Security researchers at Bitdefender have discovered a new Microsoft-signed rootkit, named FiveSys, which has been targeting online games in China for over a year. The main purpose of the malware is credential theft and in-game-purchase hijacking.
Starting with Windows Vista, Microsoft has introduced some changes that made the propagation of rootkits much more difficult. Specifically, the Redmond-based tech giant introduced strict requirements for driver packages in order to receive a WHQL (Windows Hardware Quality Labs) digital signature that is provided by Microsoft after careful verification of the driver packages submitted by its creators through the Windows Hardware Compatibility Program (WHCP).
However, it appears that malware authors have found a way to bypass the validation process.
Bitdefender says that FiveSys is similar in nature to the Undead malware, discovered several years ago.
“The purpose of the rootkit is straightforward: it aims to redirect the internet traffic in the infected machines through a custom proxy, which is drawn from a built-in list of 300 domains. The redirection works for both HTTP and HTTPS; the rootkit installs a custom root certificate for HTTPS redirection to work. In this way, the browser doesn't warn of the unknown identity of the proxy server,” the researchers said.

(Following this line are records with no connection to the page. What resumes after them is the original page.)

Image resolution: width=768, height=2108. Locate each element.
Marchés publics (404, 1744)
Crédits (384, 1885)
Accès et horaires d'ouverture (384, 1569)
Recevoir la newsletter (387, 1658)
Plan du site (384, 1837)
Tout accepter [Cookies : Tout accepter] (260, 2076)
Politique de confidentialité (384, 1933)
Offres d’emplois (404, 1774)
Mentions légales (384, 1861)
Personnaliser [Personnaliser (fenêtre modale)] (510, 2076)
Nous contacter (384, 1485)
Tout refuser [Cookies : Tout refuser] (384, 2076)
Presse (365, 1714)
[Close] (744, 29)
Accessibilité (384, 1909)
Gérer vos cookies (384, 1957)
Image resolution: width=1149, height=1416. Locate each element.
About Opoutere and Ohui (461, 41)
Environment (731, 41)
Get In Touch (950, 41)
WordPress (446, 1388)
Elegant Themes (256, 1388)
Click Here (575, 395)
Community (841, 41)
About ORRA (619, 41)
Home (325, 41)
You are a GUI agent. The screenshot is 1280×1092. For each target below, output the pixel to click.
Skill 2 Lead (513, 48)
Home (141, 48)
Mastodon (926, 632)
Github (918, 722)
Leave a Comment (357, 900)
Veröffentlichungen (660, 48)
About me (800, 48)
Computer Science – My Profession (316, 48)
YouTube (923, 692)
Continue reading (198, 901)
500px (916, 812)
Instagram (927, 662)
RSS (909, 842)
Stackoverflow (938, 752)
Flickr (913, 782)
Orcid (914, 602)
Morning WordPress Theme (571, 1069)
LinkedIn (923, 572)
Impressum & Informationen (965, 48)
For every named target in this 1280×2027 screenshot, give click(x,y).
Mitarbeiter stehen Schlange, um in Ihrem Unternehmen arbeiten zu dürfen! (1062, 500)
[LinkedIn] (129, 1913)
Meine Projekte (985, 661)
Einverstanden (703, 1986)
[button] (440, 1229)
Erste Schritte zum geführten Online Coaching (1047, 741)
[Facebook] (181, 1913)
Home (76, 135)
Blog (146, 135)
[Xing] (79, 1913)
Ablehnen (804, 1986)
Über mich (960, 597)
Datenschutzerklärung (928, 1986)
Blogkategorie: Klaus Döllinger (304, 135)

The FiveSys rootkit also uses various self-preservation techniques, such as blocking the ability to edit the registry and stopping the installation of other rootkits and malware from different groups.
The malware's spread is so far limited only to China, suggesting that the threat actors are primarily interested in that part of the market.
The researchers have informed Microsoft of their findings, and the company revoked the signature shortly after.
In June, researchers found another Microsoft-signed malicious driver named ‘Netfilter,’ which also targeted gamers in China.